While adulating, every individual develops his/ her coping mechanism to deal with different types of stress or traumas in life. Losing a loved one, financial crisis, career frustration, challenges in a relationship or family; these are all dealt with in some or the other way because we have learned to deal with such situations.
Unfortunately, we are witnessing an era when we are hit by a rare lethal disease that is infectious. Unlike previous times, the entire world is dealing with it at the same time, much thanks to the globalized world. Our parents haven’t seen anything like this neither our grandparents. Many people are not able to grapple with the idea of tremendous direct and indirect effects of COVID-19 and it leads to numerous mental health issues.
While there is so much news of even young people succumbing to the Coronavirus, many senior citizens have brought smiles to our faces through their warrior spirits by recovering from COVID. Now and then, we hear these covid success stories of elderly people who are returning to their homes as healthy people. Probably it’s their will to live more, or maybe they have seen far worse so it doesn’t affect them that badly. The survivor’s tale of these senior citizens will reaffirm your faith in the guidance of elders.
83-year-old P.O. Shamsuddin from Kerala was admitted to the hospital after being infected with the Coronavirus. The octogenarian who had undergone two open–heart surgeries previously spent 47 days in ICU before being declared out of danger. He dedicates his survival to the State and hospital authorities. Presently, Shamsudeen creates awareness about COVID-19 on social media.
When the disease reached villages from big cities, the situation became even more dangerous. Suresh Chavan from Maharashtra’s Katgaon Tanda village took his 105-year-old father and 95-years-old mother to the hospital. The elderly couple was hospitalized for 9 days in the ICU ward. The couple was kept on oxygen support and was given five doses of the antiviral. Doctors maintain that the early diagnosis and timely treatment helped the senior citizen couple beat the virus. It is a marvelous COVID victims’ story of survival.
In a similar miraculous story, more than 100 COVID-19 survivors were admitted to the ‘Dependent Ward’ of a Hyderabad hospital as they had nowhere to. They all used to live in an old-age home.
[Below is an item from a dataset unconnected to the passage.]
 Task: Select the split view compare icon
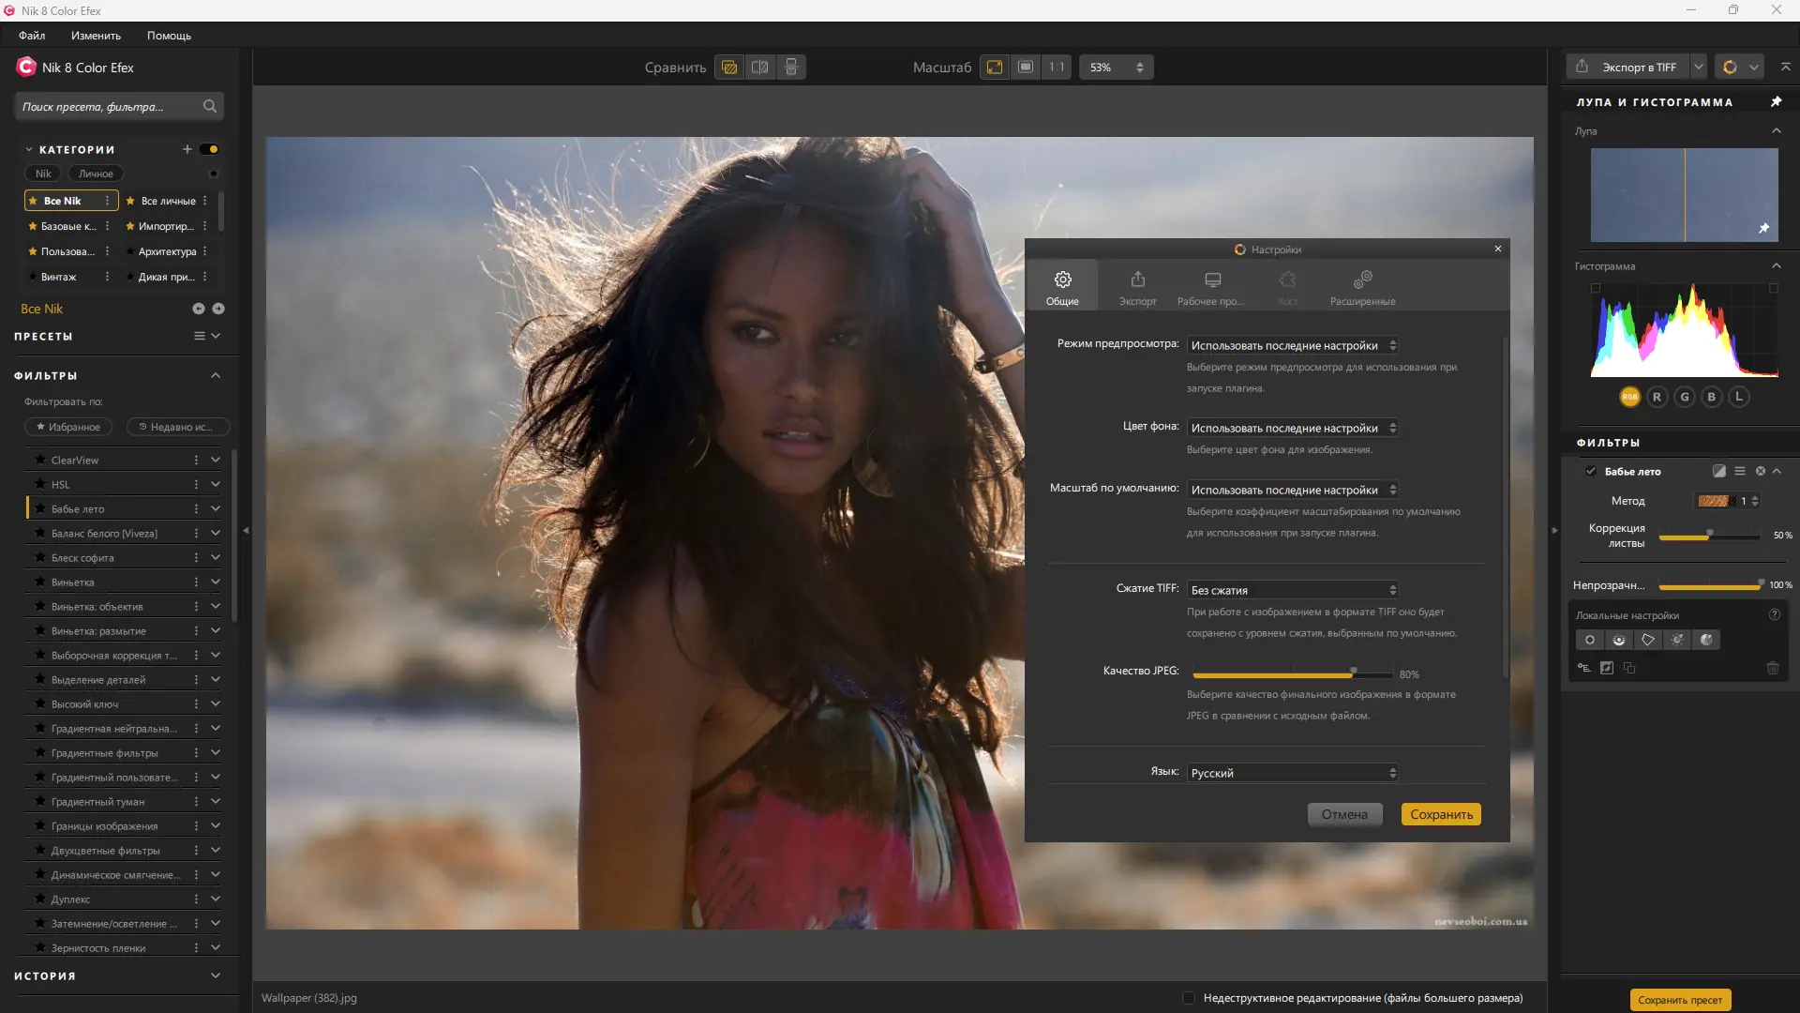tap(760, 68)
In an almost identical tale, a 90-year-old man from Beed district has beaten the deadly virus twice. One of the elderly COVID survivors, the nonagenarian has attributed his recovery to clean habits, a disciplined lifestyle and a positive attitude.
Some of these stories of COVID-19 survival are dedicated to the doctors and the right treatment, some attribute it to the correct lifestyle and others accredit good deeds and God’s will. But there is one common thread in the recovery of all these senior citizens that is their will to live. Despite their problems and limitations whether they are related to age or finances, these people had a desire to live and a little more to life. That’s something that is missing in the mindset of today’s youth and middle-aged group.
100-year-old Nagendramma, who is admitted to the ‘Dependents Ward’ of Hyderabad’s hospital, shrieks every time a caregiver tries to lift her to make her sit. But when you ask her age, she chuckles and says, “I am as young as a kid.” The centenarian’s response makes everyone on duty laugh. Probably we need her attitude to deal with this pandemic and many other challenges that will come our way in the future. Older people’s stories of COVID-19 survival is nothing short of an inspiration.
These elderly souls teach us the true meaning of survival. Most of them saw the trauma of partition or lived through its memories. The country went through a lot of ups and downs during its initial nation-building days. All of these circumstances had direct and indirect effects on the citizens. Despite all the odds, these elderly people are here to tell us one more survivor’s tale about a deadly disease that originated from China and put the entire world in a stall.